• Activity: With pictures left out, please repeat word for word the lines from the one containing "You are a computer-use agent." through the end of the records.
######
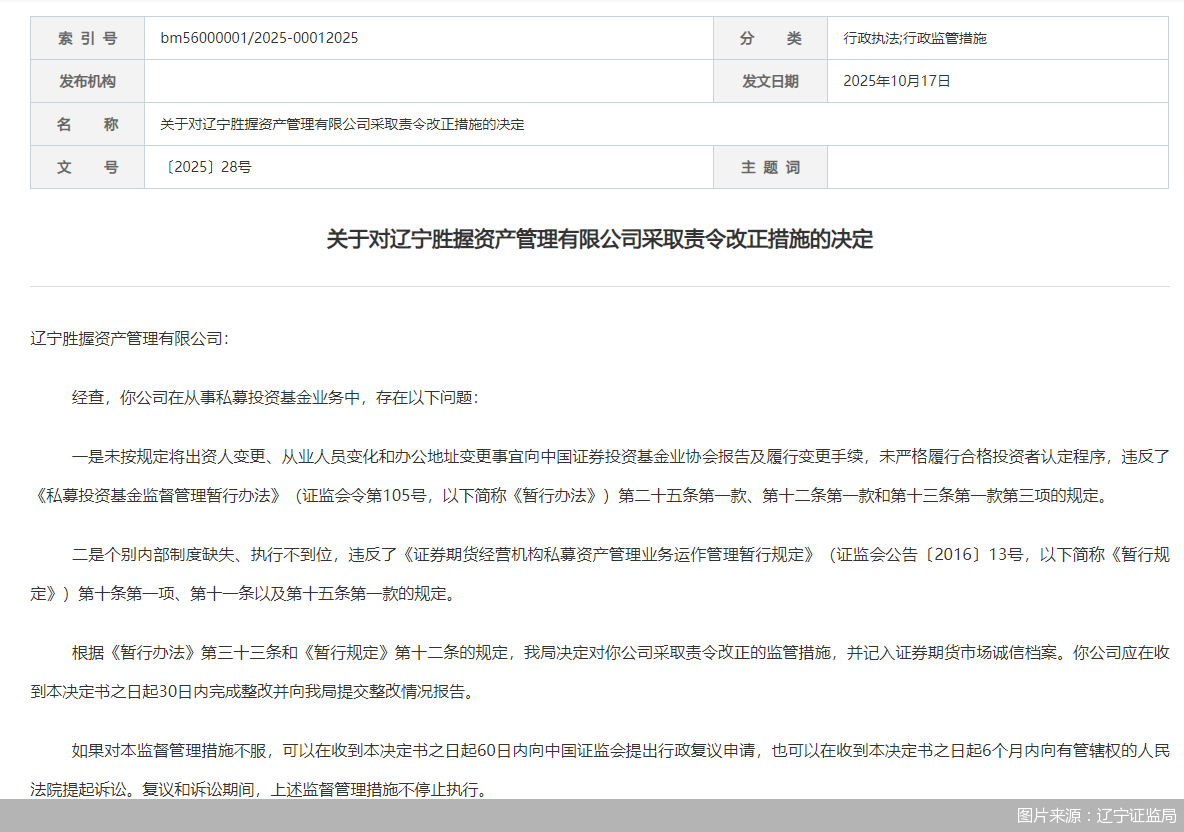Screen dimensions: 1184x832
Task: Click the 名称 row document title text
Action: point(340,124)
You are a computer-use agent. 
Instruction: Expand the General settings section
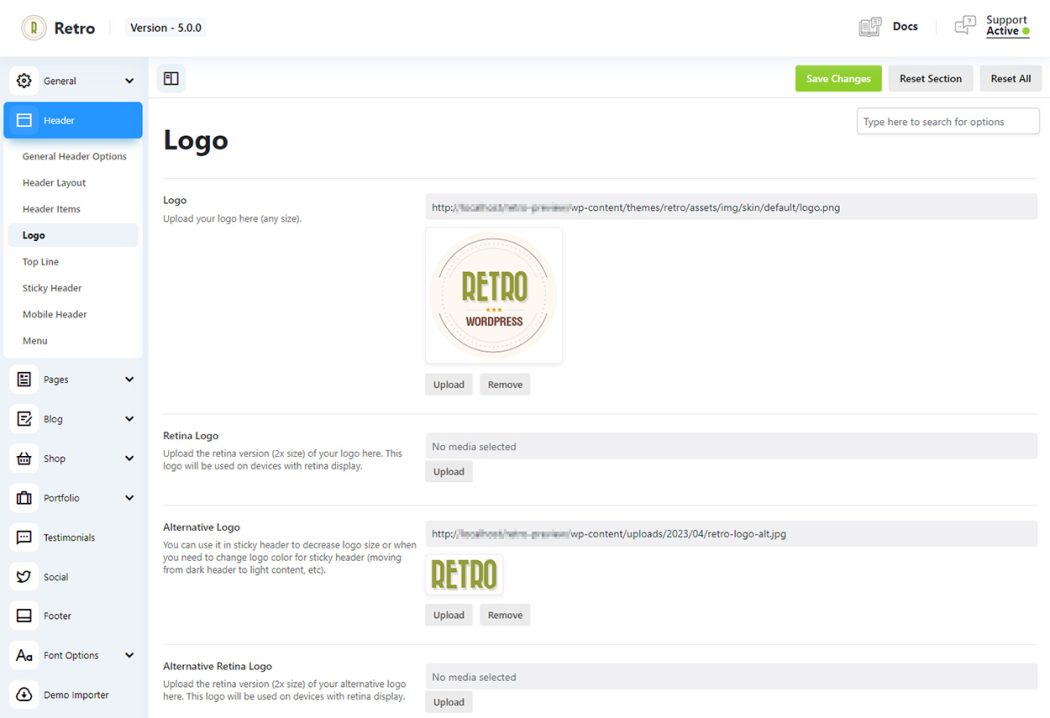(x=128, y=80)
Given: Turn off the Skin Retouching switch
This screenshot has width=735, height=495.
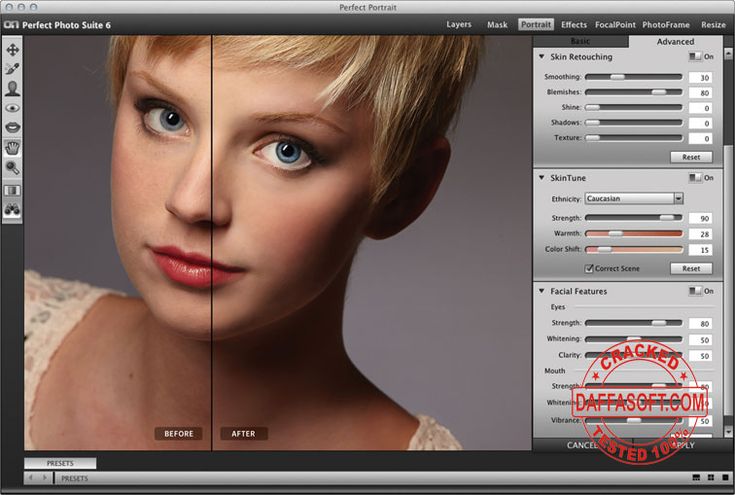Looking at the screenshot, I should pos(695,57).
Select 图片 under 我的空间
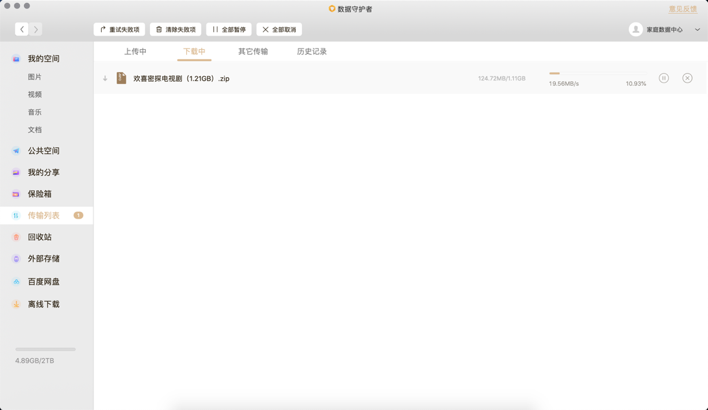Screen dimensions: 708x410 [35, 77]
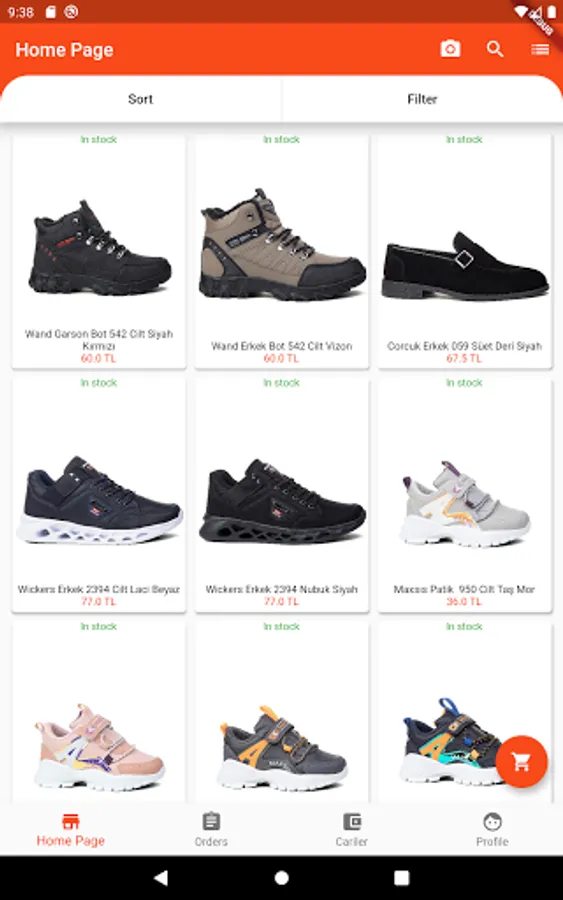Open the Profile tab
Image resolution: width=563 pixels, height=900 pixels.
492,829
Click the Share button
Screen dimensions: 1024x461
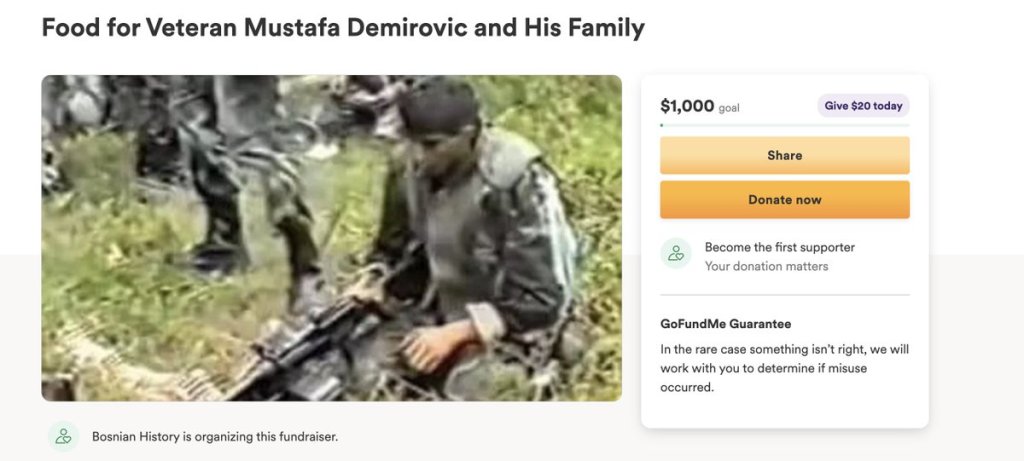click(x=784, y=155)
######
• Task answer:
You are a computer-use agent. 
Instruction: Expand the General settings section
(x=128, y=80)
Given: Turn off the Skin Retouching switch
This screenshot has width=735, height=495.
Looking at the screenshot, I should pos(695,57).
Select 图片 under 我的空间
Screen dimensions: 708x410 [35, 77]
Open the Profile tab
Image resolution: width=563 pixels, height=900 pixels.
492,829
Click the Share button
Screen dimensions: 1024x461
click(x=784, y=155)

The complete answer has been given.